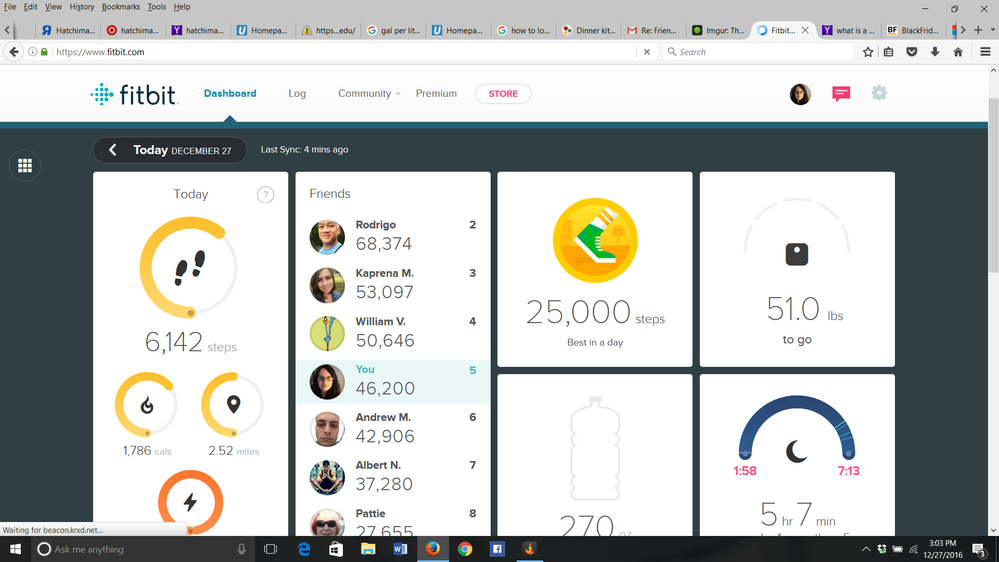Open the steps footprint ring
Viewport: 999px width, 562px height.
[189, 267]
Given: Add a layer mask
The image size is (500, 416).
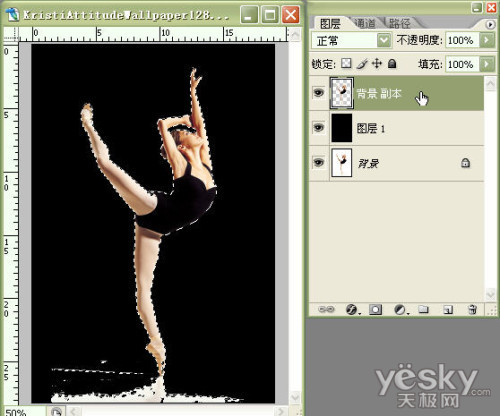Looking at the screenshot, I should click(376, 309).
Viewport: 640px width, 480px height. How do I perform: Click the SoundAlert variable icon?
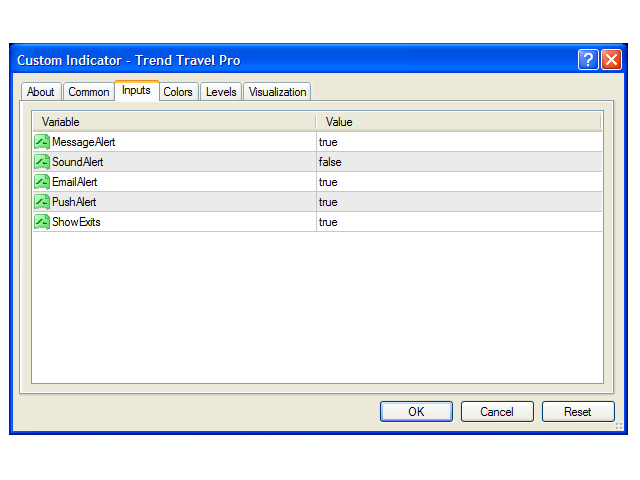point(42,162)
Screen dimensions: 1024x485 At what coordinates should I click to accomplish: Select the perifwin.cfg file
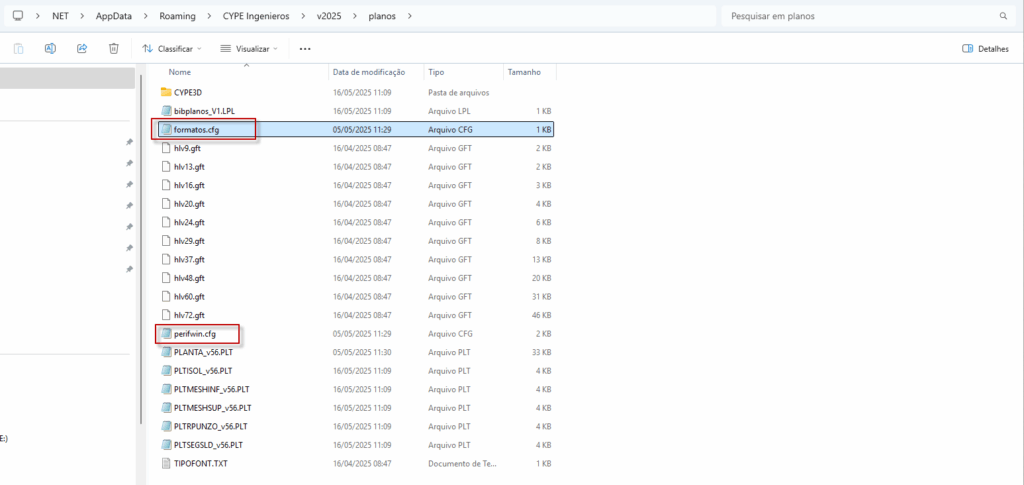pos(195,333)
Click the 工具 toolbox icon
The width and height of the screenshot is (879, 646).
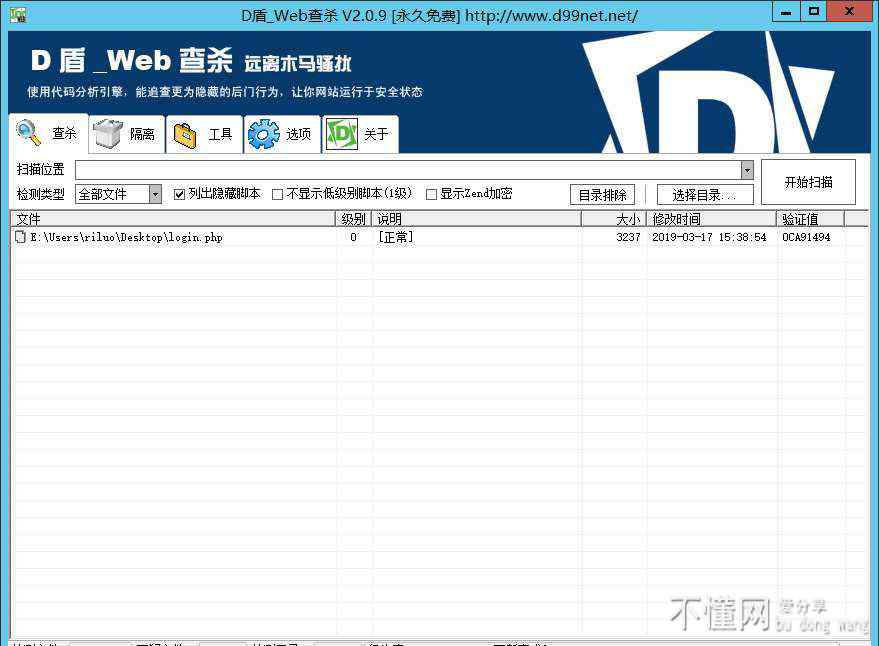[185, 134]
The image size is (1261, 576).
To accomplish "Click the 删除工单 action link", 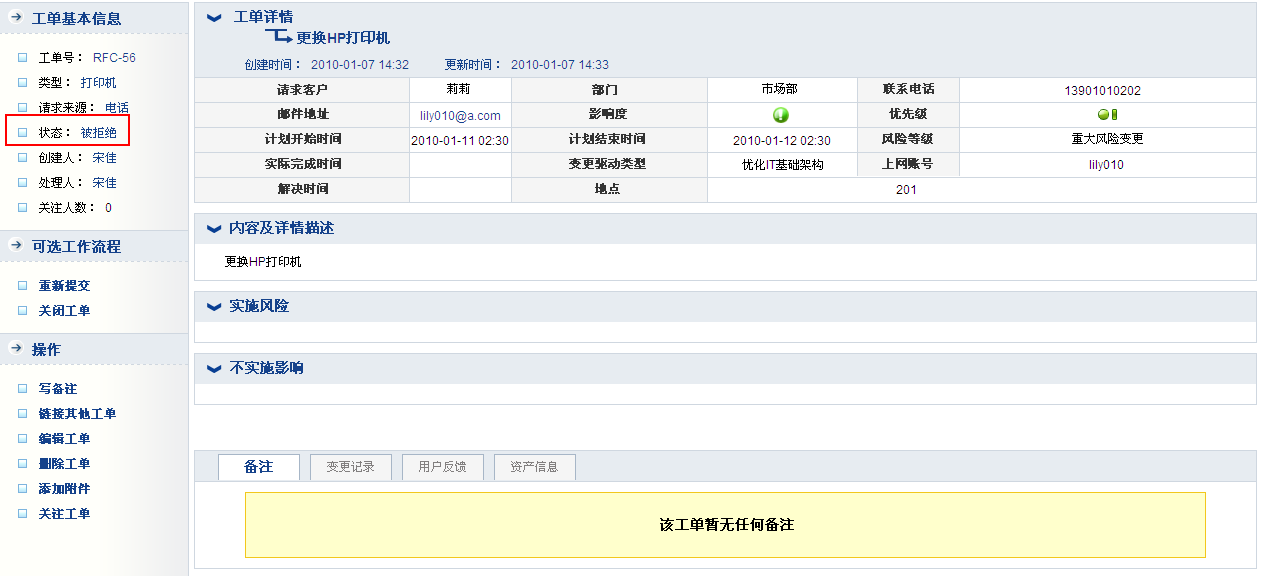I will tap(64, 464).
******
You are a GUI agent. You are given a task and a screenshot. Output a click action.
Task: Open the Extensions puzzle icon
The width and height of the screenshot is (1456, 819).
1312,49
******
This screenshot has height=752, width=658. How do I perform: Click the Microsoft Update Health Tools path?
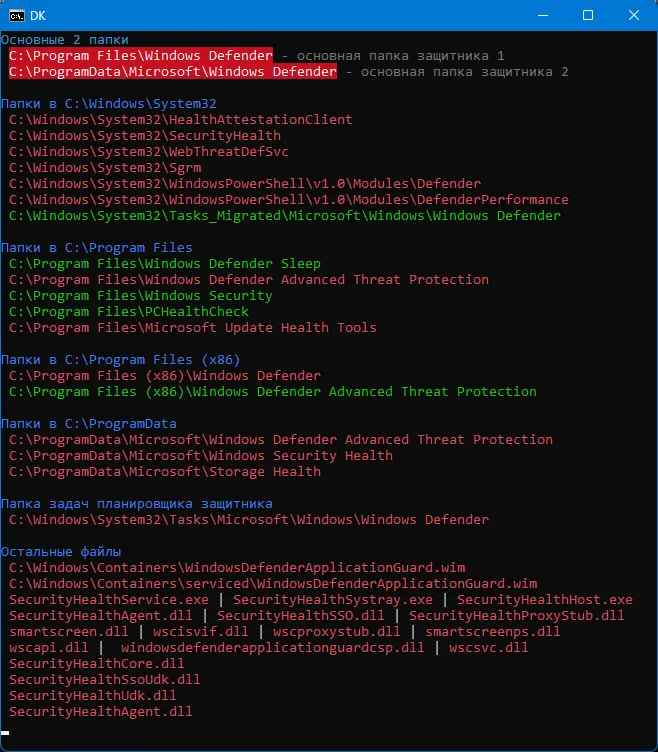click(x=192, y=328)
******
Look above for the line with "Screen dimensions: 1024x485", then print it and each line after it down to and including the line with "The image size is (1261, 576).". Leave out the pictures and keep the wording exact.

=== EXERCISE SOLUTION ===
Screen dimensions: 1024x485 At what coordinates should I click to accomplish: Select the perifwin.cfg file
pos(195,333)
Click the 工具 toolbox icon
The width and height of the screenshot is (879, 646).
[185, 134]
The image size is (1261, 576).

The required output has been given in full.